-- Start of QUOTED TEXT --

The kensai isn't enough. It offers up one way to do a weapon monk, but it's far from the only way. More weapon focused monk subclasses is a good thing.
 

I've played around with the primordial warlock a bit. I'm not sure if it's intended to be a melee oriented subclass or I'm simply playing it on a melee warlock and wishing it had a bit more synergy for melee. It's fun and evocative, but could be better.

Number one, a magic action to create the elemental node and then a bonus action to move it is a bit of a pain point. I'm assuming this is patterned on flaming sphere, but that's a high level spell that can be upcast. This does a relatively piddly scaling d6 damage, and prima facie you may not think it has a high resource cost, but the action and bonus action are a bit much.

This is especially painful for a melee warlock who is presumably moving around the battlefield. Kill an enemy, walk 20 feet to the next enemy, and you need the bonus action to move your node onto you.

What I'd say is either just have the node be a pure bonus action to cast and move, and basically have it be an AOE replacement for the warlock's hex, or give the warlock the ability to "center" or "lock" the node onto themselves so that they can move and have it stay with them; this is especially important once the node starts granting armor class.
A few things.

First, a 2nd level spell is a high level spell? Flaming Sphere is 2nd level. :p

Second, it's not 1d6 scaling to 2d6 vs. 2d6 and an additional 1d6 per spell level upcast. It's 1d6 scaling to 3d6 + additional AC equal to your charisma modifier, plus the ability to teleport into the node or next to it charisma modifier times per day + being a 10 foot sphere + the ability to pull a creature towards the node + a duration of an hour without concentration + the ability to cast planar ally once per 2d4 long rests for free vs. 2d6 + 1d6 per spell slot higher than 2nd as a 5' sphere that needs concentration and only lasts 1 minute.

-- End of QUOTED TEXT --
-- Start of DATA LINES --

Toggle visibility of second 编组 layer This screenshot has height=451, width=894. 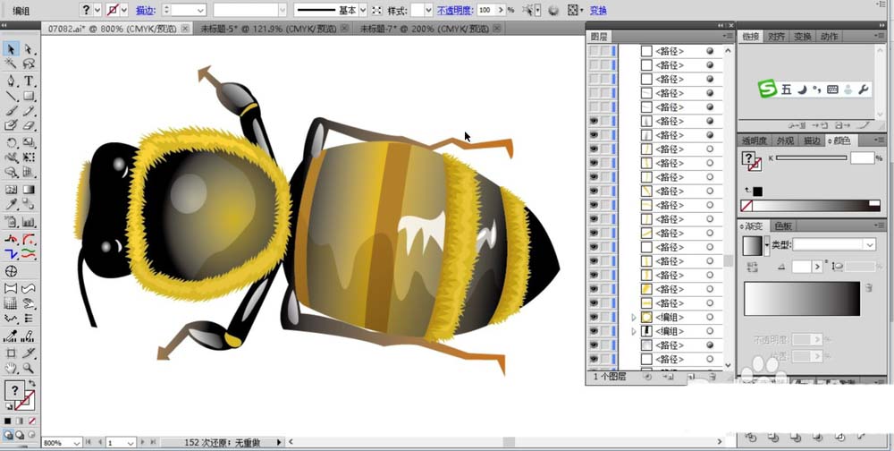tap(594, 331)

-- End of DATA LINES --

» **SET OF TASKS**:
#1 Reproduce the part of the primordial warlock discussion that begins at the words "Number one, a" and stops after "a bit much.".
#2 Extend the forum discussion about the primordial warlock subclass, picking up right after its last sentence.

» **FINAL ANSWERS**:
#1
Number one, a magic action to create the elemental node and then a bonus action to move it is a bit of a pain point. I'm assuming this is patterned on flaming sphere, but that's a high level spell that can be upcast. This does a relatively piddly scaling d6 damage, and prima facie you may not think it has a high resource cost, but the action and bonus action are a bit much.

#2
The warlock sphere is clearly much better. If you can upcast Flaming Sphere to high levels, you have all of those other abilities on the warlock sphere as well.
 

I have no problem with that stereotype, I just would prefer if the subclasses doesn't encourage it and to me it makes no sense to base it on Constitution. I think it should be Wisdom or Charisma.
I say this somewhat tongue in cheek, but aren't like half of your builds 13 dex rangers who primarily attack with their casting stat through cantrips?

Barbarians already need Str, Dex and Con. They don't have room for a fourth ability to make them even more MAD.

I'm just stunned that WOTC made a damage ability not absolute crap. Meanwhile the clown who made the primordial thinks we need to throw a saving throw on a d6 damage elemental node or that dealing d4 damage when hit the round after casting an elemental spell is worth remembering or wasting an invocation slot on.

WOTC needs to stop scaling damage like its white box D&D with a level cap of 3 and ogres have 14 HP.
 

A few things.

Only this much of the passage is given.